Menu

Filter op
content
PONT Zorg&Sociaal

0

Armoedepact in opmars: een oplossing, maar hoe op waarde te schatten?

Armoedebestrijding verandert van gezicht. Naast inkomensondersteunende voorzieningen komt het accent steeds meer te liggen op terugdringen van sociale uitsluiting, eenzaamheid, kansenongelijkheid en de structurele oorzaken van armoede. Steun door particulieren zoals kerken, fondsen, vrijwilligers-organisaties en stichtingen wordt gelet op deze bredere ambitie steeds relevanter. Sommige gemeenten zoeken toenadering en aansluiting tot particuliere initiatiefnemers met een zogeheten armoedepact.
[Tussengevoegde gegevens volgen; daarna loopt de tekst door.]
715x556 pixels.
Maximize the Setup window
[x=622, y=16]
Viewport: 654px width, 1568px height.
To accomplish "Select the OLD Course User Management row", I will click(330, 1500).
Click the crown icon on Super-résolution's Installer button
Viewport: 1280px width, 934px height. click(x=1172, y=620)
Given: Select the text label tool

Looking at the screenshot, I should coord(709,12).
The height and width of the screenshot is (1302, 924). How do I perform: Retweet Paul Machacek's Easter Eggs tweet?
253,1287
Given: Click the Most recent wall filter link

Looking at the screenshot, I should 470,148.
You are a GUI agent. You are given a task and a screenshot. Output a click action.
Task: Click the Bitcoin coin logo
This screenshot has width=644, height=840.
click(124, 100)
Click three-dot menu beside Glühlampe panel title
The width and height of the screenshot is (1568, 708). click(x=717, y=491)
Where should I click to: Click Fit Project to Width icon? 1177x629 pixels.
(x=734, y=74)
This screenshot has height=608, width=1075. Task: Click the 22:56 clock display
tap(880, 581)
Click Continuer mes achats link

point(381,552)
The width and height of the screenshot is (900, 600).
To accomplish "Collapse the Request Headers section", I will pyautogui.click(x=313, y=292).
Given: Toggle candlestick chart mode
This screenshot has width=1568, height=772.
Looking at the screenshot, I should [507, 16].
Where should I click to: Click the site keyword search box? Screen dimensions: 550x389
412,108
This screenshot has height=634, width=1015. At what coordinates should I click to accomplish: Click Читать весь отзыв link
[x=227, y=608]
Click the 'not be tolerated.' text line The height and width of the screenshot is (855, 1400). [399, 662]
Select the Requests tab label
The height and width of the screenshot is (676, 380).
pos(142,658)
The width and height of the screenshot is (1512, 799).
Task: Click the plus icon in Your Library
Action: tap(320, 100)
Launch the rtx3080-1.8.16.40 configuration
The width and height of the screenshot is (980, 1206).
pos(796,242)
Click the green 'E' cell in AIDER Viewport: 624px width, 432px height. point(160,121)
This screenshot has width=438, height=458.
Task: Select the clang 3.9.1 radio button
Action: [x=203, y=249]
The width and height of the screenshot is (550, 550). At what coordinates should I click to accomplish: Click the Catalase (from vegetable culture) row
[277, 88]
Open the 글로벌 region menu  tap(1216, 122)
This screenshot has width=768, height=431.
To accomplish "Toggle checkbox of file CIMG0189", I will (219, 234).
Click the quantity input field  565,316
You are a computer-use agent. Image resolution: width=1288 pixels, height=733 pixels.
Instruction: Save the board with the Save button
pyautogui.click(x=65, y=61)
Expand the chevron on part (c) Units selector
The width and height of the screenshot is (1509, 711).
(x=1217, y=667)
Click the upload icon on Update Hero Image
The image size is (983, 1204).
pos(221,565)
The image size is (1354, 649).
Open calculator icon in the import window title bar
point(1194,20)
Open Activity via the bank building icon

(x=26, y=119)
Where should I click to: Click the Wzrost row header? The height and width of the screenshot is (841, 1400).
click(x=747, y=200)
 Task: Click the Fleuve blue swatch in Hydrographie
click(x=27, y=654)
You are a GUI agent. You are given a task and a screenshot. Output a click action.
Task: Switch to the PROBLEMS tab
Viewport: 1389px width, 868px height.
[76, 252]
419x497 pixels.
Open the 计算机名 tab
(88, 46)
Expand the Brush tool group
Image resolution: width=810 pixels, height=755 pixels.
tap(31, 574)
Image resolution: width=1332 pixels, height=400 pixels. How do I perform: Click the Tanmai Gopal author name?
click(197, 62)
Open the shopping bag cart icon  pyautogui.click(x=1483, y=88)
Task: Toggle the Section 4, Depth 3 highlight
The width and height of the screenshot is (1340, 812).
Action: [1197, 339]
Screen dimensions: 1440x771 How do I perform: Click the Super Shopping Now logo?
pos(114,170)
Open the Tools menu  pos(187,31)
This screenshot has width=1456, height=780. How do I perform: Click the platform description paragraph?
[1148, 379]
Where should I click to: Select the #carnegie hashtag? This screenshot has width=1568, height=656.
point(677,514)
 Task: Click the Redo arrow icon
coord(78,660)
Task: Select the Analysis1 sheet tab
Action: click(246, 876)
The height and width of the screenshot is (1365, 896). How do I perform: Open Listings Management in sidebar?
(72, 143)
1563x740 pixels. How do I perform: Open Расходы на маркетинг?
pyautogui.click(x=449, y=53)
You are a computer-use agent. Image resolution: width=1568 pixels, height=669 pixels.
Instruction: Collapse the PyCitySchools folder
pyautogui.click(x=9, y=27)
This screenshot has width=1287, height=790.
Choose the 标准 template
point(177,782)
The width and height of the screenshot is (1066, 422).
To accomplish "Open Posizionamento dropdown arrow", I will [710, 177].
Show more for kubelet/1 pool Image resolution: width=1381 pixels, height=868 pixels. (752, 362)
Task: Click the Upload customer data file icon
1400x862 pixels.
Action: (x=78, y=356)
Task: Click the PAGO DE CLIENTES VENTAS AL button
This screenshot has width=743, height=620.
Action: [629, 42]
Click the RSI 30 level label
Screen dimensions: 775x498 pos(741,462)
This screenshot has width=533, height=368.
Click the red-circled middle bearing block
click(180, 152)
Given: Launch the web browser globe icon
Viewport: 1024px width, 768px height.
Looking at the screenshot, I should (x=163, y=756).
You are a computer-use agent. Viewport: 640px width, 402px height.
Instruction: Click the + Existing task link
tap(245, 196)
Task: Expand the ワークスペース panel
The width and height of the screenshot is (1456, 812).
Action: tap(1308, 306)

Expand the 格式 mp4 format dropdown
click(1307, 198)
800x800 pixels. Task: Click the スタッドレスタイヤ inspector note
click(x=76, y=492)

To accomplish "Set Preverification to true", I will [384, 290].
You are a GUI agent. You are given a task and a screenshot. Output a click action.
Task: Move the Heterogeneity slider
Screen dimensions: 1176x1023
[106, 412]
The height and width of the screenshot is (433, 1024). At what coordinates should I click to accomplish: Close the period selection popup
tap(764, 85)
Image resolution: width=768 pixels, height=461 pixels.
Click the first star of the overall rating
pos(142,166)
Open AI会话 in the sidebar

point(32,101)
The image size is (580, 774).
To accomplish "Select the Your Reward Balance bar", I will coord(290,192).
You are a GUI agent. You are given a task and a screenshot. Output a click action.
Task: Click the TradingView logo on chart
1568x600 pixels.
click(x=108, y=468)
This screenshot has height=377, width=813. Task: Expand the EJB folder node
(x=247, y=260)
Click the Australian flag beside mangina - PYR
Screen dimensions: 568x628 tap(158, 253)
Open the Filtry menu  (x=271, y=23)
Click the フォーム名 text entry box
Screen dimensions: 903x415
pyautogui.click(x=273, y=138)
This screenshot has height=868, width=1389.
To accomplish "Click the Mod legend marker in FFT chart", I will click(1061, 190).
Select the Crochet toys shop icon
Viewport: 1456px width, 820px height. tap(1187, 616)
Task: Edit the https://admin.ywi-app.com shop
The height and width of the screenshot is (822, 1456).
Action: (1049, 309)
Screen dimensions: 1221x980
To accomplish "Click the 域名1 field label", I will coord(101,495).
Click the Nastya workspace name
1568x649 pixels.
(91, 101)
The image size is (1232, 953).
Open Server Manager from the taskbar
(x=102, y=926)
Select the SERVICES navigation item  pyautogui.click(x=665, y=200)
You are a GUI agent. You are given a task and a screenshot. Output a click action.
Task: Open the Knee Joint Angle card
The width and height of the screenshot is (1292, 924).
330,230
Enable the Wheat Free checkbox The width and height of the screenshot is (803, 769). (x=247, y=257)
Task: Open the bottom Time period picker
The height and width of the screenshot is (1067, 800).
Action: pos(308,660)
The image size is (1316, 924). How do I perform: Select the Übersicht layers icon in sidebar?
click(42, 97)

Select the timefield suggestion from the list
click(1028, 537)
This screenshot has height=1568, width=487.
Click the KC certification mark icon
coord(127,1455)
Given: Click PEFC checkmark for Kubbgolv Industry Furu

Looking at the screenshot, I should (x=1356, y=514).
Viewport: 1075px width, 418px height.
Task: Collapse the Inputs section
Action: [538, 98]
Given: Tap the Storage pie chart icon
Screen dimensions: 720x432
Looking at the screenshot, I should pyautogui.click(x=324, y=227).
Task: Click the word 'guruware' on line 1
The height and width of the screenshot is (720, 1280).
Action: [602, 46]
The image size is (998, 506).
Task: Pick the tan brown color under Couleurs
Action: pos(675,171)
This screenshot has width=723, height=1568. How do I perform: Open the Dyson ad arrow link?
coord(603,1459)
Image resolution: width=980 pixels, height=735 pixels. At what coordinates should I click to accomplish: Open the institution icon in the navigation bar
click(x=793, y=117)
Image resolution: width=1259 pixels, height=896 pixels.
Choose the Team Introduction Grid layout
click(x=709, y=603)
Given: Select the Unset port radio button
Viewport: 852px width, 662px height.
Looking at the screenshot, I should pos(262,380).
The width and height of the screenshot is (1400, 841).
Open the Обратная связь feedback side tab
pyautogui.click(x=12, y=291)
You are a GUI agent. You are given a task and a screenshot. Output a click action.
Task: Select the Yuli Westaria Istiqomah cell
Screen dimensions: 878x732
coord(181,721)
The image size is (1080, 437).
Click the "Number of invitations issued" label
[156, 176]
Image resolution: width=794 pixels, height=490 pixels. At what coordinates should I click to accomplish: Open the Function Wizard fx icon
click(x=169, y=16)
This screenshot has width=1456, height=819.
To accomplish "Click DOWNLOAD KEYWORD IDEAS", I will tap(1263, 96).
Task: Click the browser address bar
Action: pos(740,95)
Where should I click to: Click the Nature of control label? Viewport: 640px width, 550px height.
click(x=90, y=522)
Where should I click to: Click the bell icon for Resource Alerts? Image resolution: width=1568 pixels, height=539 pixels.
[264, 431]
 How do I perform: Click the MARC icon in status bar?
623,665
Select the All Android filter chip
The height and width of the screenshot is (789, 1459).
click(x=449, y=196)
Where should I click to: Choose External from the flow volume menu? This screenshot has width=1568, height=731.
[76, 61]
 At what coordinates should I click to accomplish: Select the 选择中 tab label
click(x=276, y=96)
Met dit pact worden ambities en afspraken uitgesproken om samen armoede te voorkomen. Een bewonderenswaardige ontwikkeling, maar hoe valt de opkomst van het armoedepact en soortgelijke vormen van samenwerking goed op waarde te schatten? Achter de term armoedepact gaat namelijk een scala aan initiatieven, typen afspraken, betrokkenen, motieven en organisatievormen schuil.

7 June 2019

Armoede staat hoog op de politieke agenda. Recentelijk kondigde het kabinet een maatregelenpakket aan om kinderarmoede in Nederland terug te dringen.(1) Van gemeenten wordt verwacht dat zij in 2021 nagenoeg alle kinderen in armoede in beeld hebben, zowel cijfermatig als kwalitatief. De ‘werkende armen’ zijn een andere groep die veel aandacht krijgt van beleidsmakers en bestuurders.(2) Dit zijn mensen die niet uit de armoede raken, ook al hebben ze betaald werk. Om deze groepen beter te ondersteunen wordt samenwerking met de landelijke en lokale initiatieven nadrukkelijk benoemd als een speerpunt in de beleidsambities.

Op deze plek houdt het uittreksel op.